[Entries shown Boundary: Start]
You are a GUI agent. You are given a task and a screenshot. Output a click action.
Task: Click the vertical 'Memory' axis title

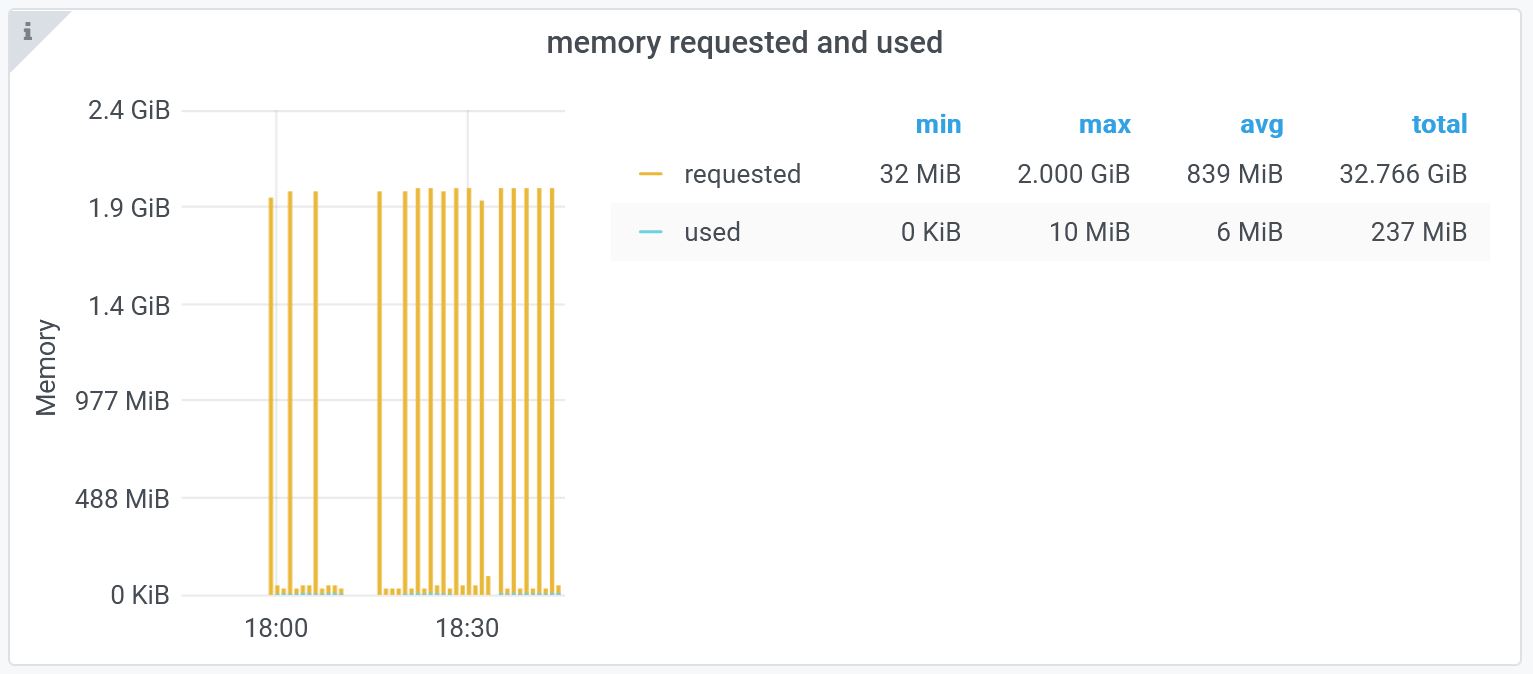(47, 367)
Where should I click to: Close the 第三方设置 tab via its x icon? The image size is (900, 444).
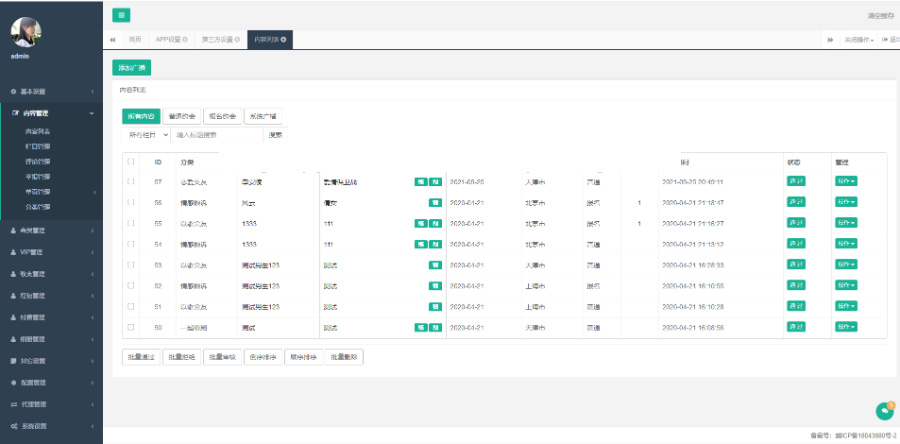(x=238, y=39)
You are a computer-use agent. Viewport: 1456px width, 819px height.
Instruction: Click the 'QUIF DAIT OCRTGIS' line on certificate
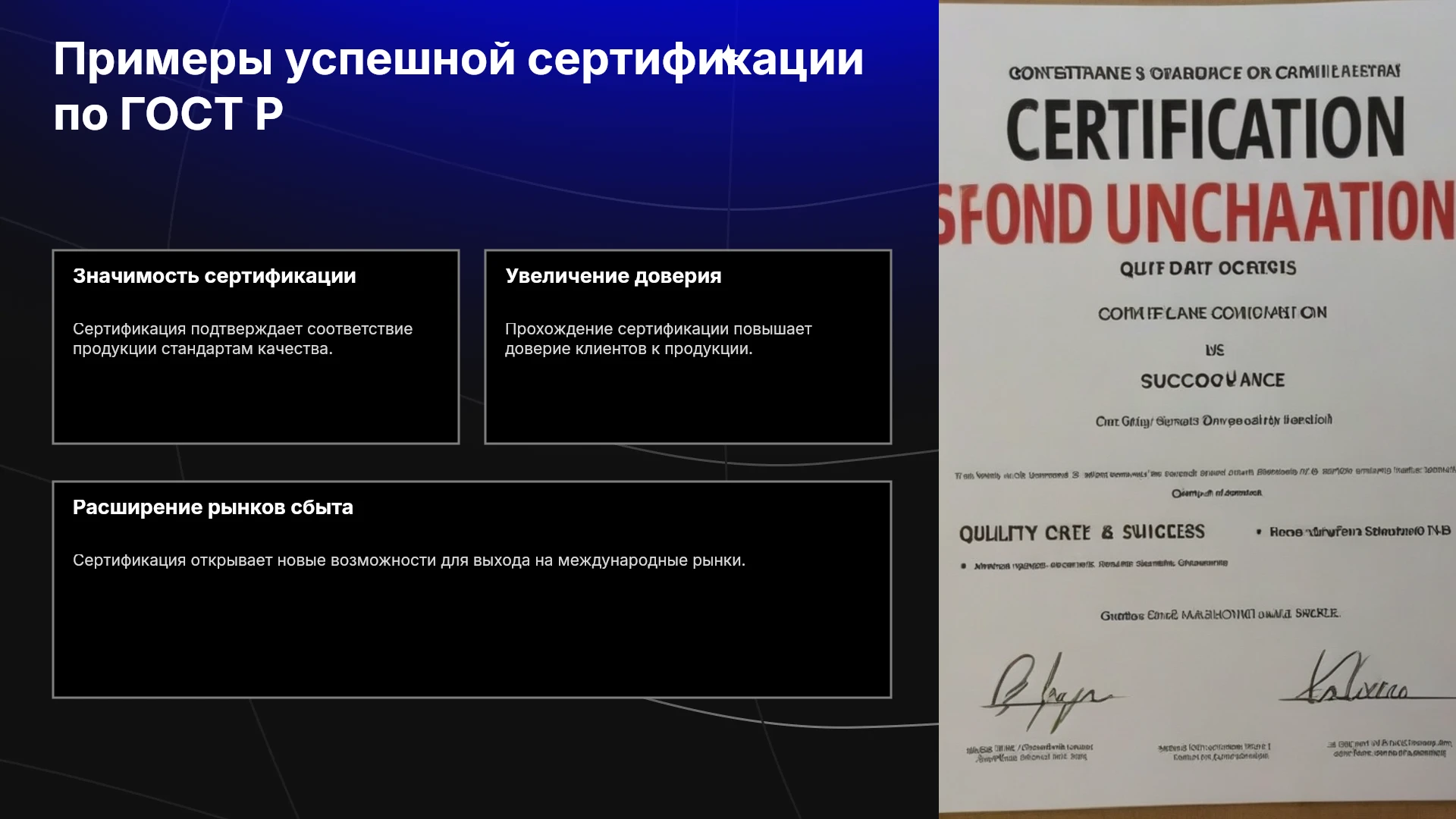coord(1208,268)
[Entries shown Boundary: End]
[Entries shown Boundary: Start]
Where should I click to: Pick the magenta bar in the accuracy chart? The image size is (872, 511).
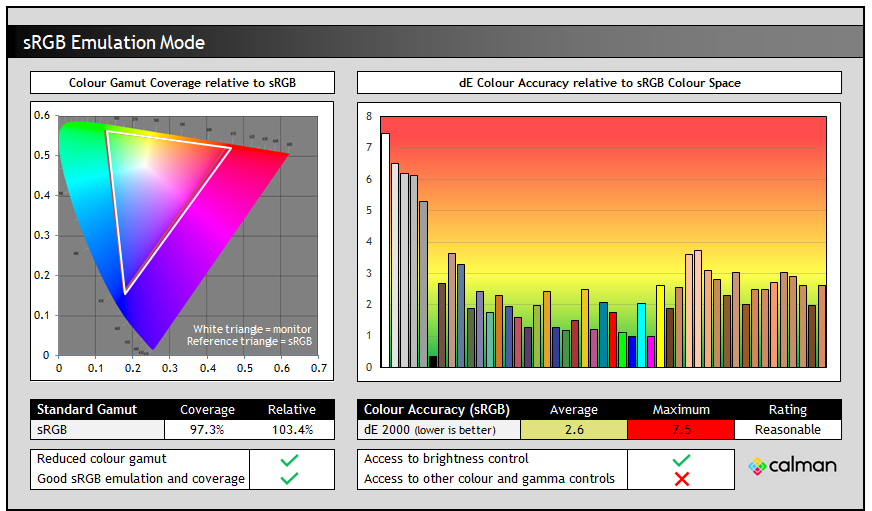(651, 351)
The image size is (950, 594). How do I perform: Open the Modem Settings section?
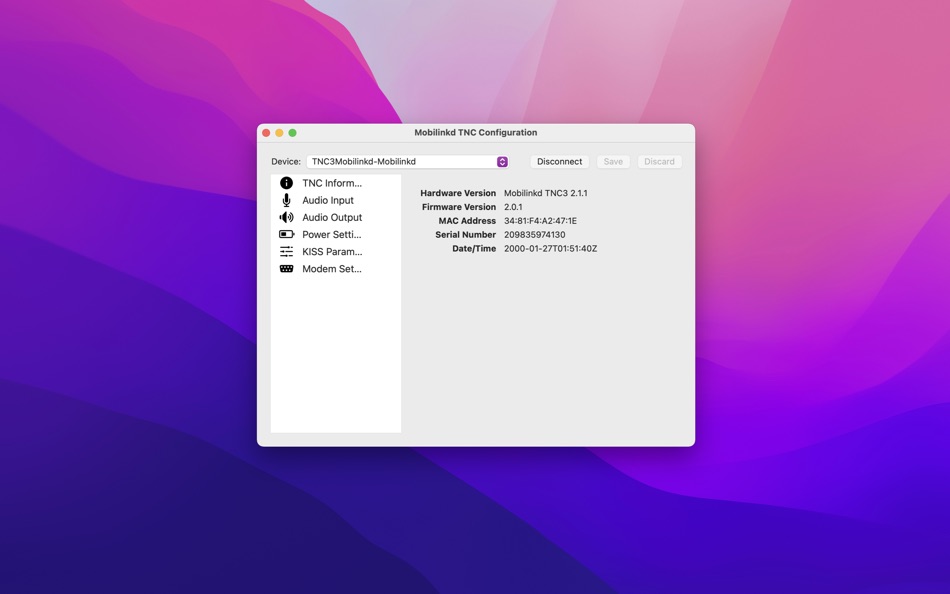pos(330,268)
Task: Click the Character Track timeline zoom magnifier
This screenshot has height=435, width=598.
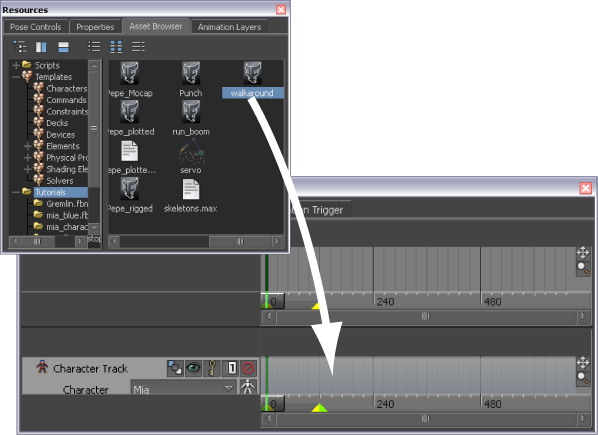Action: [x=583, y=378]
[Entries shown Boundary: End]
[Entries shown Boundary: Start]
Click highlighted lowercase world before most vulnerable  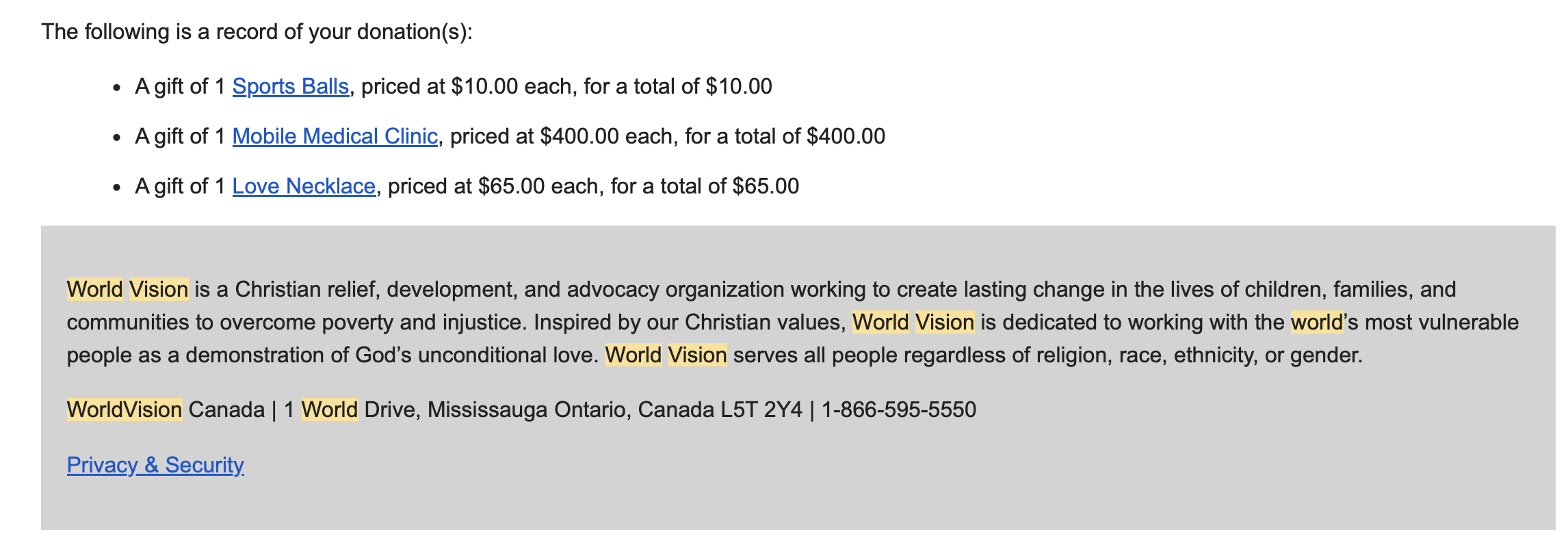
[Entries shown Boundary: End]
## What needs to be done
All that should be printed is the run of lines above from the one with "You are a GUI" through the one with "You are a computer-use", both included, exactly as given, with pictures left out.

## Answer section
You are a GUI agent. You are given a task and a screenshot. Output a click action.
Task: Click the vertical 'Memory' axis title

(47, 367)
Where should I click to: Close the 第三方设置 tab via its x icon? The image size is (900, 444).
(x=238, y=39)
You are a computer-use agent. Viewport: 1456px width, 819px height.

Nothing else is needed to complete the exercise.